→ **Work order**
In the copy you make, keep each entry exactly as it is and leave out all images.

===

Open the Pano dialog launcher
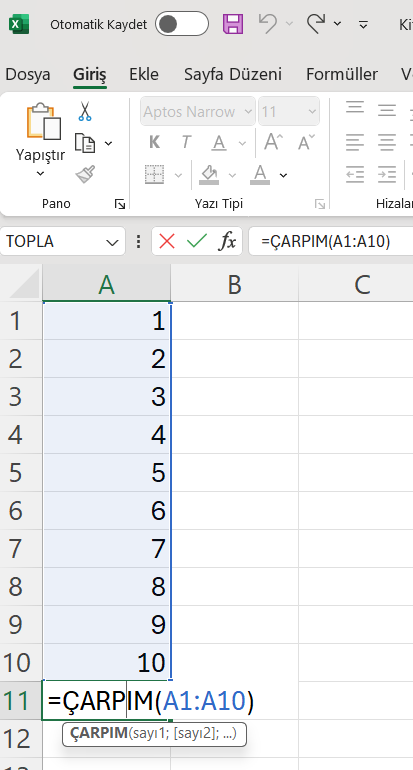The height and width of the screenshot is (770, 413). (x=119, y=204)
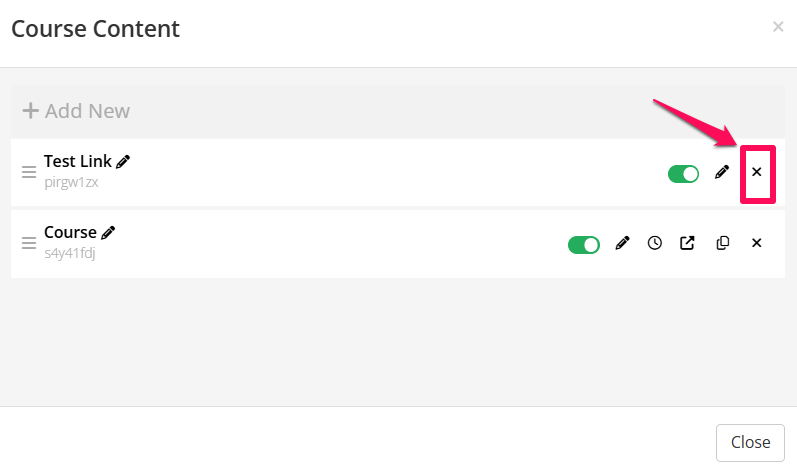Screen dimensions: 797x472
Task: Select the Course title
Action: pos(70,233)
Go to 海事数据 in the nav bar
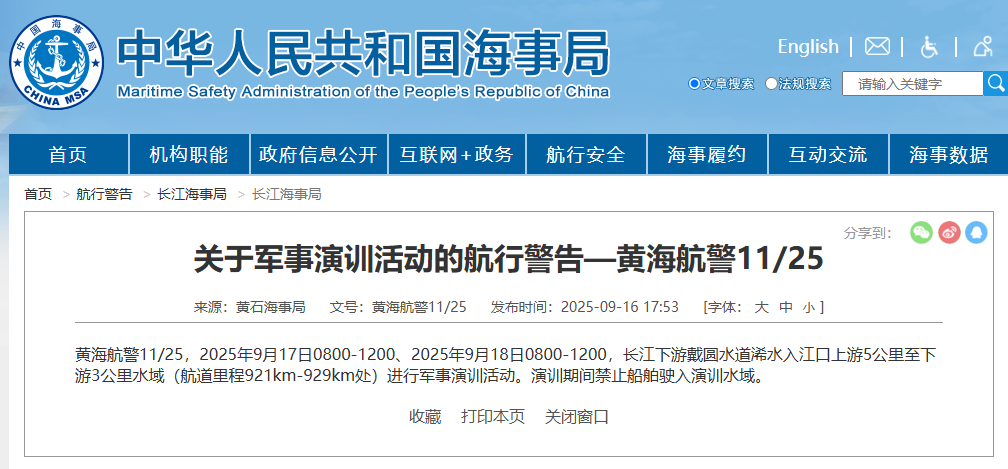 948,155
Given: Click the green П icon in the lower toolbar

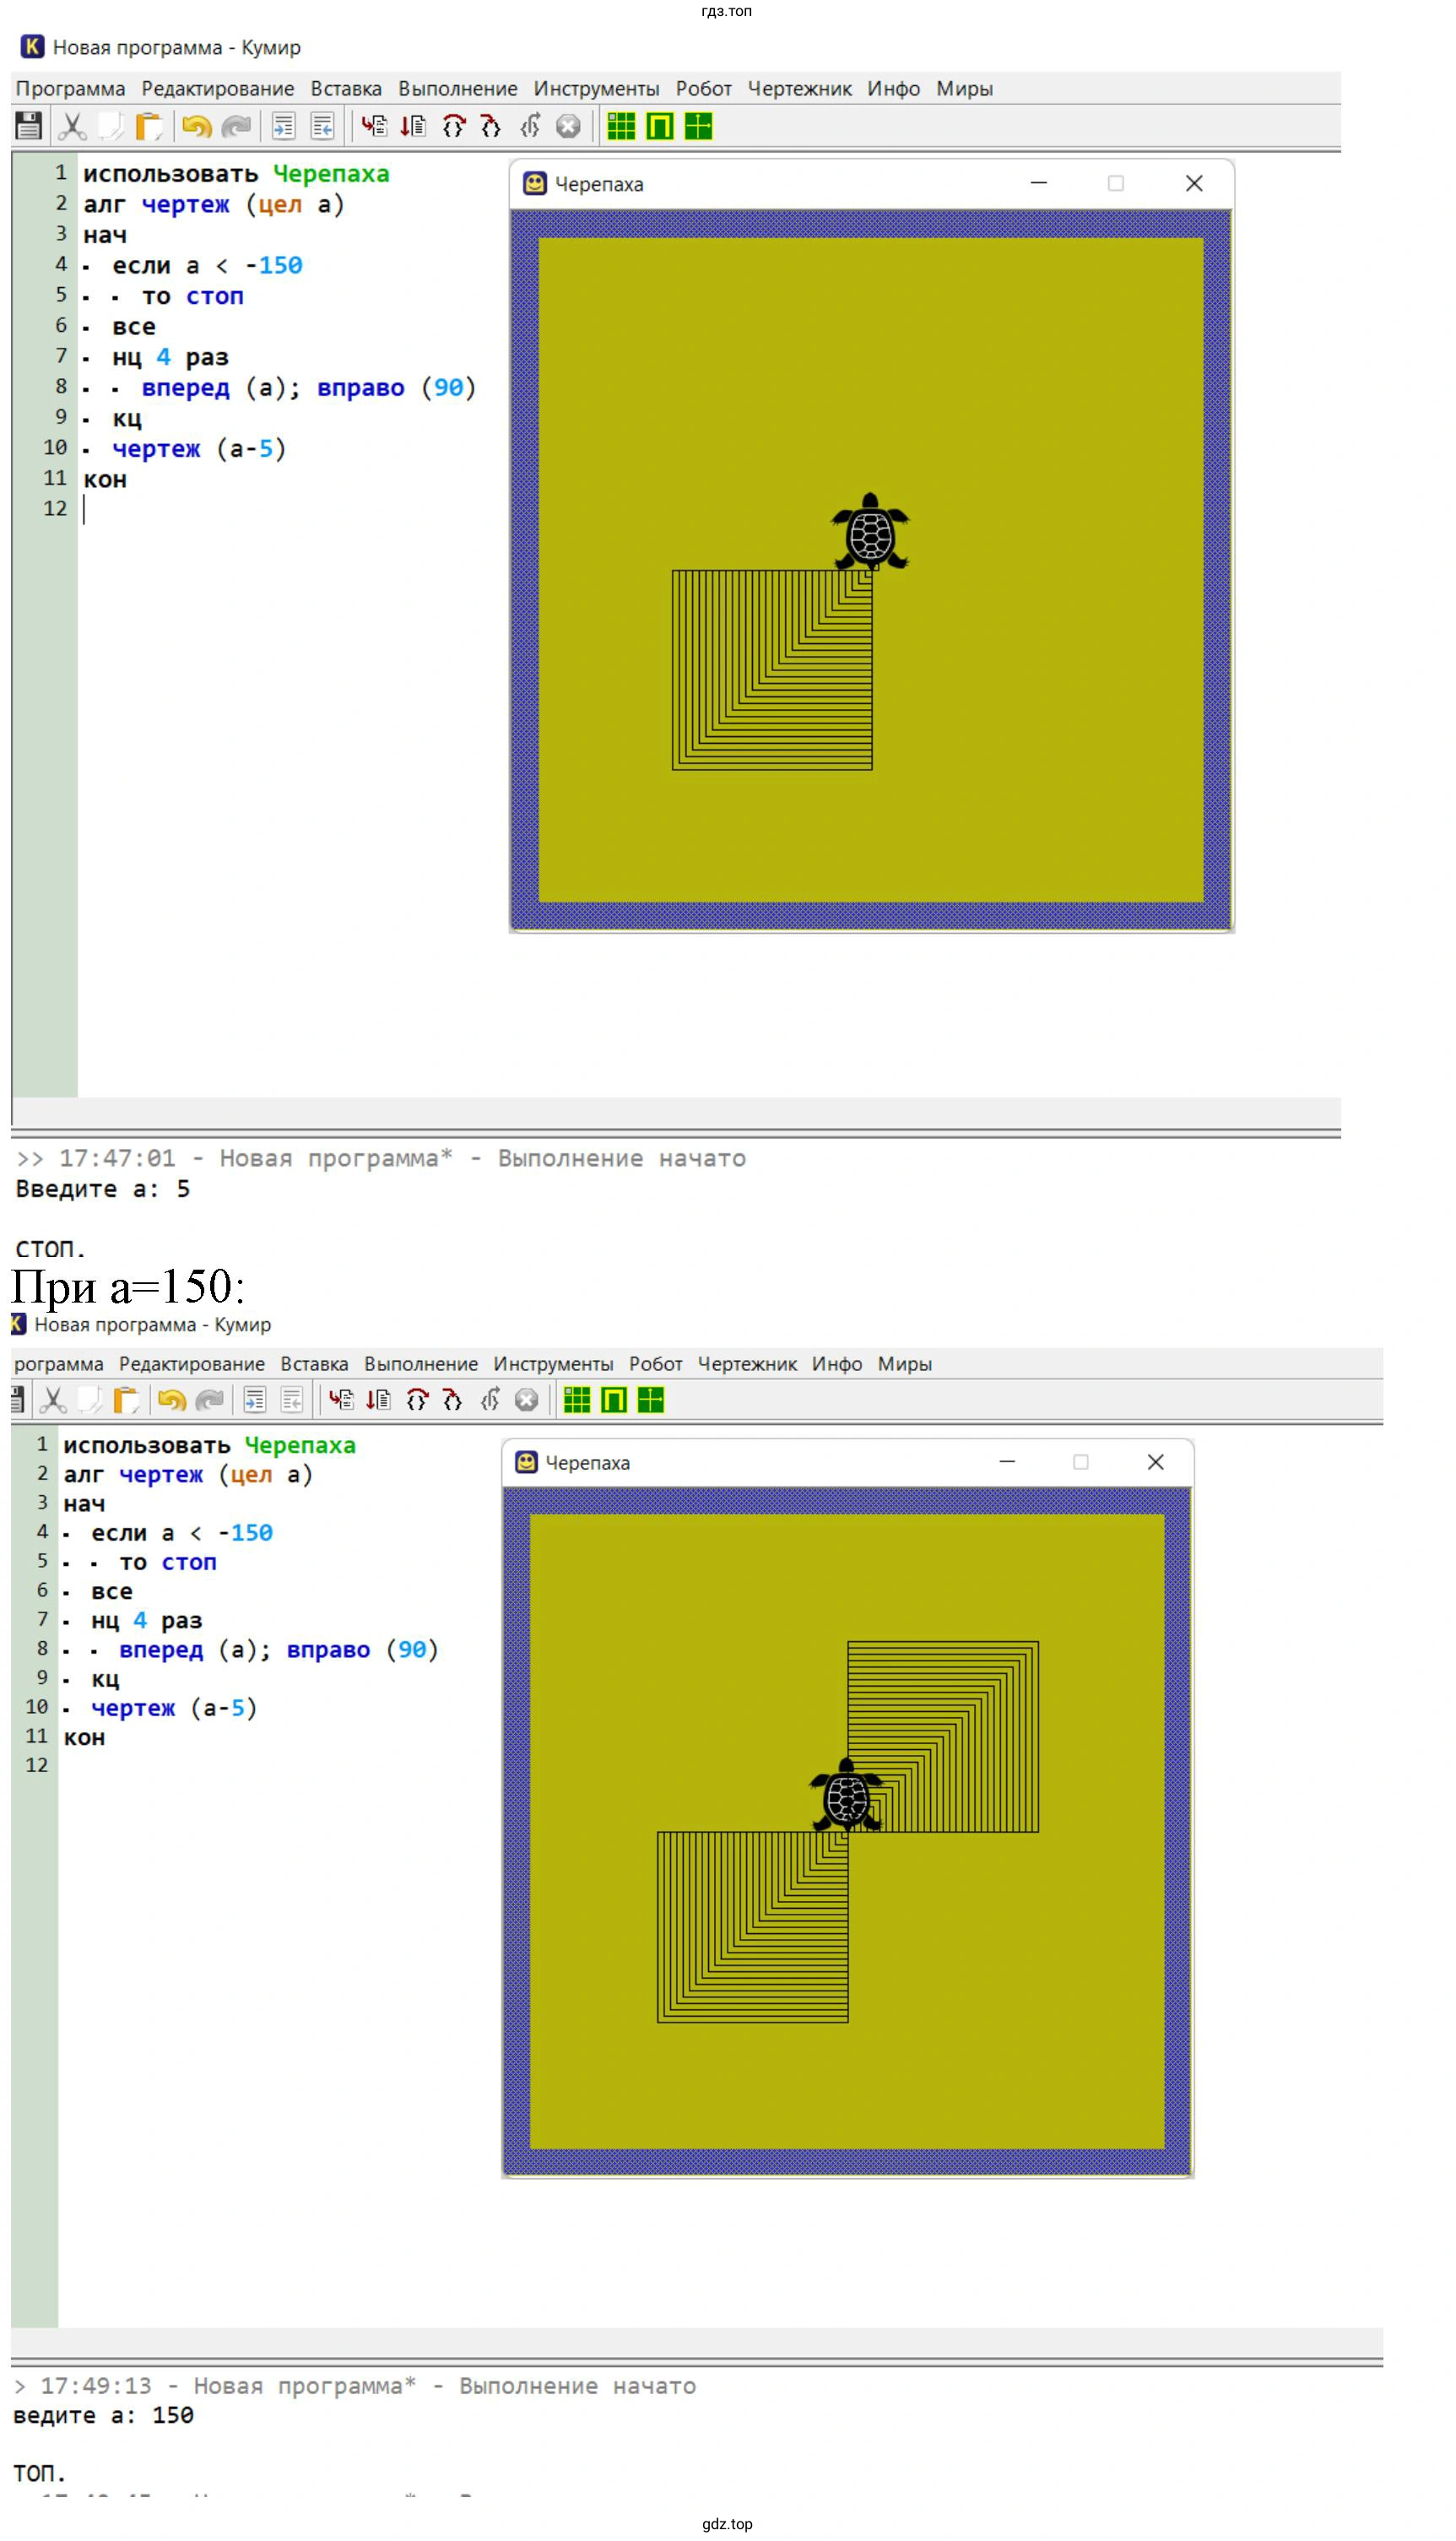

===

→ **Solution**
Open the Pano dialog launcher
The height and width of the screenshot is (770, 413). (x=119, y=204)
Screen dimensions: 797x472
Task: Select the Course title
Action: pos(70,233)
Go to 海事数据 in the nav bar
 948,155
Given: Click the green П icon in the lower toolbar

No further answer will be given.